Je n'étais pas encore sauvé. Mes ennemis étaient sans doute parvenus à retrouver ma piste, car j'entendis bientôt, au bout de la rue, un bruit de pas précipités. J'étais à ce moment en pleine lumière et si je me mettais à fuir, on m'apercevrait certainement.

Ma décision fut vite prise.
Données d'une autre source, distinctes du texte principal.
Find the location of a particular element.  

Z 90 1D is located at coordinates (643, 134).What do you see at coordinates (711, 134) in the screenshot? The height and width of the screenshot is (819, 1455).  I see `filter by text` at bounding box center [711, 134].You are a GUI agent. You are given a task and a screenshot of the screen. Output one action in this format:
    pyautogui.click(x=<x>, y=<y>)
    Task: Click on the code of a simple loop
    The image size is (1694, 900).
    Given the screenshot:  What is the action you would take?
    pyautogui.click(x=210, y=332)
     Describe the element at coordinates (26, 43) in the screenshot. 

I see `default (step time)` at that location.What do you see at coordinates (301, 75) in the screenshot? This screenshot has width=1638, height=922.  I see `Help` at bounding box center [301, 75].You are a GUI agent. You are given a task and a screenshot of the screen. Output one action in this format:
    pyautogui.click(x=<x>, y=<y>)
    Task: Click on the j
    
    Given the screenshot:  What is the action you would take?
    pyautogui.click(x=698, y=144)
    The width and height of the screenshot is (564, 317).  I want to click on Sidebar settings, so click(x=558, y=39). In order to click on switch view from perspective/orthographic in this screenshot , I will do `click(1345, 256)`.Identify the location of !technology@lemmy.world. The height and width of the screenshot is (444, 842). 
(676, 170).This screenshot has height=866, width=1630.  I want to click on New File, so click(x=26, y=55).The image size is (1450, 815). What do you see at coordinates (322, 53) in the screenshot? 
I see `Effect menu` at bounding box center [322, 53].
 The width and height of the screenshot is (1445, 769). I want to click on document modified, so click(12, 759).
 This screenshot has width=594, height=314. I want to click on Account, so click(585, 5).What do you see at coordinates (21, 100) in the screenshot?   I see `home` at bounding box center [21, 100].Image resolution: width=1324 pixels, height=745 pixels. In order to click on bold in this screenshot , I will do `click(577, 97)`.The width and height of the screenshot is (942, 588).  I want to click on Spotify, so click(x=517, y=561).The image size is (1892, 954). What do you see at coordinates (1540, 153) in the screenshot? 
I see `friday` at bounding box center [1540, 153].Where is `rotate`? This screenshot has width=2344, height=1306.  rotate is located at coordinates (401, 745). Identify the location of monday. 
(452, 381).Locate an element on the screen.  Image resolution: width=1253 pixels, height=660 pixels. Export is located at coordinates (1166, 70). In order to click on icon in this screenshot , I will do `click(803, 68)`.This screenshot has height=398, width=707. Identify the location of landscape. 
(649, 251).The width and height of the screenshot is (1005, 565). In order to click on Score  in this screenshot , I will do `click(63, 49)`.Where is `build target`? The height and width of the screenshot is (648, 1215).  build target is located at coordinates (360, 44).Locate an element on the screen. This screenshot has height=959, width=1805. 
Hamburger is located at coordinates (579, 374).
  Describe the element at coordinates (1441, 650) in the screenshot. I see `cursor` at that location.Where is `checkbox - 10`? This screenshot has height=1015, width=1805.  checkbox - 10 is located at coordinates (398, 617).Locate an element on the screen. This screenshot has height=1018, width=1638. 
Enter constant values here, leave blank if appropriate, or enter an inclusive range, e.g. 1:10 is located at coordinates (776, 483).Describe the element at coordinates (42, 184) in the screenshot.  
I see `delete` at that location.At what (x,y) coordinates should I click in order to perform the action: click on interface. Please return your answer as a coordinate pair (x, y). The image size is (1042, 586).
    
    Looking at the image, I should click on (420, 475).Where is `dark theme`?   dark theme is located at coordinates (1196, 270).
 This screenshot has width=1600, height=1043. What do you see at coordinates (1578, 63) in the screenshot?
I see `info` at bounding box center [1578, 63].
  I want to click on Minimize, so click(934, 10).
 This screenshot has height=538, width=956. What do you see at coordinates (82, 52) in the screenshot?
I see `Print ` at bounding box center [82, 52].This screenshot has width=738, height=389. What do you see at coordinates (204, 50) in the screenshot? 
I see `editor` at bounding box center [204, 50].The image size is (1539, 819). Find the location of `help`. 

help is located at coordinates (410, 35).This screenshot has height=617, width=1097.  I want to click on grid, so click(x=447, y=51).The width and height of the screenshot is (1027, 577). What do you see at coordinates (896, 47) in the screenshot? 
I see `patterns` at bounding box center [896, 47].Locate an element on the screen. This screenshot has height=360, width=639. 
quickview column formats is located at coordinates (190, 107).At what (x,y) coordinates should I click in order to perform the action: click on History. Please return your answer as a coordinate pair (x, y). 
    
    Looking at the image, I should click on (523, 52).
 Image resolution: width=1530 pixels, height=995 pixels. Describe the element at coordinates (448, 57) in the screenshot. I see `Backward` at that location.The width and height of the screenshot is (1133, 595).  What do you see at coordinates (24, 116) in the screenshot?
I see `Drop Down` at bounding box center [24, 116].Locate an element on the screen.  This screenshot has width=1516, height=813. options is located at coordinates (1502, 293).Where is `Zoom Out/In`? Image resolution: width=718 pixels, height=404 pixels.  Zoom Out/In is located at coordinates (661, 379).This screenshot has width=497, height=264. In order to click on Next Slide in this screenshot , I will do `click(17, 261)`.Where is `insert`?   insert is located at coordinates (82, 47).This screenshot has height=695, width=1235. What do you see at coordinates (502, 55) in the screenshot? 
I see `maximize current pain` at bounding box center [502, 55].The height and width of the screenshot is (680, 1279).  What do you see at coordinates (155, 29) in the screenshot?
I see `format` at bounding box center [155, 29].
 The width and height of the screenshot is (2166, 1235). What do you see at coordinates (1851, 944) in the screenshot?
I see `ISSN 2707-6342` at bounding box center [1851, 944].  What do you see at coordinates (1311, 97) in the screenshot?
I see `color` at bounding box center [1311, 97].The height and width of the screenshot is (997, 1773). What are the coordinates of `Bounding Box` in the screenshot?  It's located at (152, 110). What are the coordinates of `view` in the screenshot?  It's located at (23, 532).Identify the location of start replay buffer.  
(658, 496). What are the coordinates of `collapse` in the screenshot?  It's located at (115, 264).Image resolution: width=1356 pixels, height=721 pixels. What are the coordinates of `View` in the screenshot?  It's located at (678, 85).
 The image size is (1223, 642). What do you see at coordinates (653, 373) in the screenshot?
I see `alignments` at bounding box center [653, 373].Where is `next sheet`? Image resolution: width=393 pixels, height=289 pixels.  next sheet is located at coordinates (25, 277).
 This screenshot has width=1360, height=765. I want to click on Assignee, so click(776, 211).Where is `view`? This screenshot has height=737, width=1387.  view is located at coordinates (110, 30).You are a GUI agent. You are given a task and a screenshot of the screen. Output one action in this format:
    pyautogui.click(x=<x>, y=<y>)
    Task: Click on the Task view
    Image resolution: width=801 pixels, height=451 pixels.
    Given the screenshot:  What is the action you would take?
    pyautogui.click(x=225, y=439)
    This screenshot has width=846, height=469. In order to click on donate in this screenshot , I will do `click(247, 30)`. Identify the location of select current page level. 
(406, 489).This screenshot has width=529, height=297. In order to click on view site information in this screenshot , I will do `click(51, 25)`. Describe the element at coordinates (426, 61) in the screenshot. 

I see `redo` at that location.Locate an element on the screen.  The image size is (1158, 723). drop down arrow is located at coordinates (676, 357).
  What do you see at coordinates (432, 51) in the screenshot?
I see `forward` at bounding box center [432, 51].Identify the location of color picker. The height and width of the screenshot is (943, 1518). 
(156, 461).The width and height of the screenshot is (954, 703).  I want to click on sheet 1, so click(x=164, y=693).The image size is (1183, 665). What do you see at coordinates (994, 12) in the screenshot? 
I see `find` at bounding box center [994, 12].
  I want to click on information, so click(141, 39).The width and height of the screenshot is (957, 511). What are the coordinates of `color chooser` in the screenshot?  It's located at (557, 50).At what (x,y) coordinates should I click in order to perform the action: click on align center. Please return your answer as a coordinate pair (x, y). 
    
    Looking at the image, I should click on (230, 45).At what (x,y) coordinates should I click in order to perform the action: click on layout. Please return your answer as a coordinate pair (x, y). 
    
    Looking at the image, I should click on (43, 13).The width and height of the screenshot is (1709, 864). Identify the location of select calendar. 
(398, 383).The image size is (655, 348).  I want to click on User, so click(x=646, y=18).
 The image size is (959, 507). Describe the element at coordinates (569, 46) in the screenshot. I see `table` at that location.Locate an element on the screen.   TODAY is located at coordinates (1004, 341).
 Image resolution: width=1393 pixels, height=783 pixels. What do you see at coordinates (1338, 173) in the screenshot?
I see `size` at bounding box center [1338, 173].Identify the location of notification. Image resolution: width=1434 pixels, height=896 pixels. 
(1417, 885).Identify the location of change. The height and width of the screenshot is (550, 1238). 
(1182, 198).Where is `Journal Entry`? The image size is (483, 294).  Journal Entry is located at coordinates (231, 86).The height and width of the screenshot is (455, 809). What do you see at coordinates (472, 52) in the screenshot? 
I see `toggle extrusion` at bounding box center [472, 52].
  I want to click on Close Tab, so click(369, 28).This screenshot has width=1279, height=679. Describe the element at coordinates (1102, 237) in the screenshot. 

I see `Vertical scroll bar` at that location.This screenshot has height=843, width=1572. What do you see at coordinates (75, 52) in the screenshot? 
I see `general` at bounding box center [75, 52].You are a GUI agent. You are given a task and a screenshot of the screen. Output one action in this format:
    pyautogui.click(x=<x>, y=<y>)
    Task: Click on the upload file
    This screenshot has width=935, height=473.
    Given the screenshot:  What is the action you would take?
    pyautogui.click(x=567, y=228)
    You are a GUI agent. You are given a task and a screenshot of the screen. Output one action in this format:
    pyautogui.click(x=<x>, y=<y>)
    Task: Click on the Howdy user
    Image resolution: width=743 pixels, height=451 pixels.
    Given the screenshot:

Je longeai le mur du bâtiment contre lequel je m'adossais et apercevant une petite porte couronnée d'une imposte que l'on avait laissée ouverte, je me hissai jusqu'à cette baie, à la force du poignet, et me glissai dans l'intérieur de la maison.

XXIII

LA MAISON DU BON DIEU

J'étais maintenant dans un couloir encombré à droite et à gauche, de caisses et de ballots symétriquement rangés et sur lesquels on avait étalé une grande bâche de toile cirée.

Je demeurai un instant immobile, craignant que mes bottines en touchant un peu trop brutalement le sol n'eussent éveillé dans ce couloir des échos inquiétants, mais rien ne bougea autour de moi.

Ceux qui me cherchaient ne tardèrent pas à passer devant la maison, et j'entendis ces mots prononcés par une grosse voix enrouée: «Il a dû filer par Wardour Street».

A n'en pas douter, c'était la voix de Bill Sharper... Ainsi, je n'avais pas seulement à mes trousses le détective Allan Dickson... J'étais aussi poursuivi par les acolytes de Manzana. Si je parvenais à échapper à tant d'ennemis, j'aurais vraiment de la veine!